We are proposing that the law be changed so that in cross media cases like this.
- First, the person making the application must prove to Ofcom that they are a “fit and proper person” at the start of the process – before the applicant notifies the European Commission that they intend to buy another company. As a precondition of entering the process.
- Secondly, that the “fit and proper person” test should be broadened to include not just criminal convictions but also any previous history of impropriety, failure in good governance, or investigation or prosecution for tax fraud.
- Thirdly, if it’s discovered that they not have been open and transparent in the information they have given in showing they are a “fit and proper” person the application should be struck out.
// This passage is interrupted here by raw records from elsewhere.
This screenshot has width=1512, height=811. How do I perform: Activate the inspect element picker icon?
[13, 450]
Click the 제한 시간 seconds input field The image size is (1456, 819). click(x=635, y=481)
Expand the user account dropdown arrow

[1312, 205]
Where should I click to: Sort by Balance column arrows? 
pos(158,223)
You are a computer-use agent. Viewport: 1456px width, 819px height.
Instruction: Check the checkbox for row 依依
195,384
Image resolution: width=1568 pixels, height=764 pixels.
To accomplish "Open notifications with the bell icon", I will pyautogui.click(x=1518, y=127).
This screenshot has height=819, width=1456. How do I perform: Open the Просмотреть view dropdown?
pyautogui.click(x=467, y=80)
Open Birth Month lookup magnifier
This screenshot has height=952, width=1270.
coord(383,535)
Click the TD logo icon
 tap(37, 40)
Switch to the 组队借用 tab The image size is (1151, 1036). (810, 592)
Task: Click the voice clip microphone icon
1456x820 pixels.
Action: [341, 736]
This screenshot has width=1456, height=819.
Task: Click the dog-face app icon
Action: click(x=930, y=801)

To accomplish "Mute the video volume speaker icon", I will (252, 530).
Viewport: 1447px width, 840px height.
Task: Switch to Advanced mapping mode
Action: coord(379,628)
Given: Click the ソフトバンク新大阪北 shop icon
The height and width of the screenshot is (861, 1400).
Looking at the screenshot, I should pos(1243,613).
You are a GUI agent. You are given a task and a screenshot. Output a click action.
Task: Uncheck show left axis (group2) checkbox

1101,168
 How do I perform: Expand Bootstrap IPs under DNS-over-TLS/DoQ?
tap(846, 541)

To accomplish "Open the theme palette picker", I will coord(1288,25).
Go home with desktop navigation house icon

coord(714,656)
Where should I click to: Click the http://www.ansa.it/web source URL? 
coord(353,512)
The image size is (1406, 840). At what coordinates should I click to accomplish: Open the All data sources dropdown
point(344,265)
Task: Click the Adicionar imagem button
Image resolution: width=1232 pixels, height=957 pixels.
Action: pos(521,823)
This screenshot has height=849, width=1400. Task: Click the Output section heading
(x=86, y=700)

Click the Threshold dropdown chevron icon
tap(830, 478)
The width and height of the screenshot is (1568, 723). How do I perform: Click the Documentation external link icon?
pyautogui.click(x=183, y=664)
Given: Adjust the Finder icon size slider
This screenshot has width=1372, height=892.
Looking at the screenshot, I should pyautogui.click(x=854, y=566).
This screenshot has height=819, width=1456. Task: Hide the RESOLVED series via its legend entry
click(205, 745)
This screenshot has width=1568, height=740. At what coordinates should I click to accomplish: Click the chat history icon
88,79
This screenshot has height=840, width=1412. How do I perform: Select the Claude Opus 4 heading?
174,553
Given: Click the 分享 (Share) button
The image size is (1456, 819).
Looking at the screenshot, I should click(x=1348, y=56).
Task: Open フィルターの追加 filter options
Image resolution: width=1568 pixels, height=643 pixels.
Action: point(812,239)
- Fourthly, that an applicant would have to accept the jurisdiction of the UK court. That if your bid is successful, and your company is subsequently involved in a court case, you can’t avoid a court summons by being abroad.
Why change in the Enterprise Act is necessary
The BSkyB bid stress tested the existing legal framework and showed clearly where the cracks were.
Despite widespread and serious concern about Murdoch’s business practices, Ofcom did not initiate the “fit and proper person” test until after the Milly Dowler hacking revelations.
Under the changes we propose Murdoch would have to have full disclosure and had to prove himself a fit and proper person before he was able even to formally start the process of the takeover.
We don’t have to wait to change the law on this. My colleague in the Lords, Baroness Scotland, former attorney-general, has been telling the government since last July that they can change the law under the powers that they already have in the Enterprise Act, to do all the things I’ve talked about. And they should do this now, without waiting for the select committee, Ofcom or Leveson.
Ownership: Different priorities at local level
The situation is different for local newspapers. And the biggest danger at local level is not having a newspaper at all.
Revenue is declining as fewer people are buying local newspapers and classified advertising is moving online. Local newspapers are closing or moving to regional hubs, with the loss of local news reporting and the loss of journalists’ jobs. Claire Enders estimates that 40% of jobs in the regional press have been lost in the last 5 years.
Local newspapers are important to local communities.
They also provide a route for journalists, especially those outside London, into the national media.
So we should take the particular situation in local newspapers into account when framing protection against monopoly in the future.
Standards: The problem of impunity
As well as preventing monopoly and promoting plurality, we need to give members of the public redress where journalistic professional standards are breached.
The financial pressures which have intensified competition between papers and left some feeling that they are fighting for their lives can never justify intrusion and illegality, the terrible stories that we’ve all heard at the Leveson Inquiry.
Lord Justice Leveson has presided over a fearless and forensic process, and an emotional one, too. It has been a decisive moment for free speech – that is, the free speech of the victims of the press often heard for the first time. Even before Leveson has finished hearing the evidence and started writing his report, the Inquiry is emphatically demonstrating the need for change.